My co-workers Felipe Cabrera, Christopher Kurt and Don Box just published a new whitepaper on MSDN that places all the web services specs in the context of the web services architecture. , and tries to help people get their heads around all the various parts of the picture and how everything rolls up into a unified whole based on a consistent set of underlying architectural principles.
An Introduction to the Web Services Architecture and Its Specifications
Summary: This white paper provides an introduction to the Web services architecture. It describes the design principles underlying the architecture and foundational technologies for Web services. Features are described and linked to the specifications that formally define them.

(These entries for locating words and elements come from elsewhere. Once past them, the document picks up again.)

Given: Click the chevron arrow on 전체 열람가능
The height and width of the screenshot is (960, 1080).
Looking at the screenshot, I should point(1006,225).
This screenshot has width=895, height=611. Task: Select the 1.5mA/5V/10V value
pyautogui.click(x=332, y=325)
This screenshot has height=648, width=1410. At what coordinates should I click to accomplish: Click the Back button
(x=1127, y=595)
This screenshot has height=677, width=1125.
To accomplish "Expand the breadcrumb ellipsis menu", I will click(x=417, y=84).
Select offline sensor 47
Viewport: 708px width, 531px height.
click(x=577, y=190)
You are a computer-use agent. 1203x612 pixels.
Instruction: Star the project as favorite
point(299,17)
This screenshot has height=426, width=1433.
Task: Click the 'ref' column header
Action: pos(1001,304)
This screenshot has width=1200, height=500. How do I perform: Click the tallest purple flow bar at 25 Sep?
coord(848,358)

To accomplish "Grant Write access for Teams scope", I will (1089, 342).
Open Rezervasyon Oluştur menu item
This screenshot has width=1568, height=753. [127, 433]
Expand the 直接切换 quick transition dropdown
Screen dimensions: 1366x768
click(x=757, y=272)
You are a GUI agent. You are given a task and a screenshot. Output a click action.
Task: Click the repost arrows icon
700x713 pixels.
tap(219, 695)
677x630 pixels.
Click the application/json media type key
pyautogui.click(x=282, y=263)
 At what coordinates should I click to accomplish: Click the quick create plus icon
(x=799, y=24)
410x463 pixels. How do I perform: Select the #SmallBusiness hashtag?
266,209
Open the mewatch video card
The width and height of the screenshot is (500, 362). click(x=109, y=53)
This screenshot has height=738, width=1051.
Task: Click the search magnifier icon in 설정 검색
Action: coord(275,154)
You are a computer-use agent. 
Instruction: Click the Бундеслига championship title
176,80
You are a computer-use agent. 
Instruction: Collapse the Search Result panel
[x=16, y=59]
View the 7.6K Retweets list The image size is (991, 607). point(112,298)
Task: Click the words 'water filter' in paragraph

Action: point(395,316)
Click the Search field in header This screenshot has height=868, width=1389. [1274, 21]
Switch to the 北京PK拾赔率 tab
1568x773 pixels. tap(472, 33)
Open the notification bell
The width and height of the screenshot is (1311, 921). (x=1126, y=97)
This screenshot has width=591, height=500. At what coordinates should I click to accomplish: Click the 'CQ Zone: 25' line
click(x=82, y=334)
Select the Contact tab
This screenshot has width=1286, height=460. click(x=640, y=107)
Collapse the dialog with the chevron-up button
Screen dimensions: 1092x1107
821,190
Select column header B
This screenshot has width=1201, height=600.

This paper also serves as a reference guide to all the specifications in the architecture. (45 printed pages)
The paper aims to help people get their heads around all the various parts of the picture and how everything rolls up into a unified whole based on a consistent set of underlying architectural principles:
The core principles that have driven the design and implementation of the Web service architecture protocols are as follows:
- Message orientation - using only messages to communicate between services and realizing that messages often have a life beyond a given transmission event.
- Protocol composability - avoiding monoliths through the use of infrastructure protocol building blocks that may be used in nearly any combination.
- Autonomous services - allowing endpoints to be independently built, deployed, managed, versioned, and secured.
- Managed transparency - controlling which aspects of an endpoint are (and are not) visible to external services.
- Protocol-based integration - restricting cross-application coupling to wire artifacts only.
It's a must read for anyone involved in any way in web services.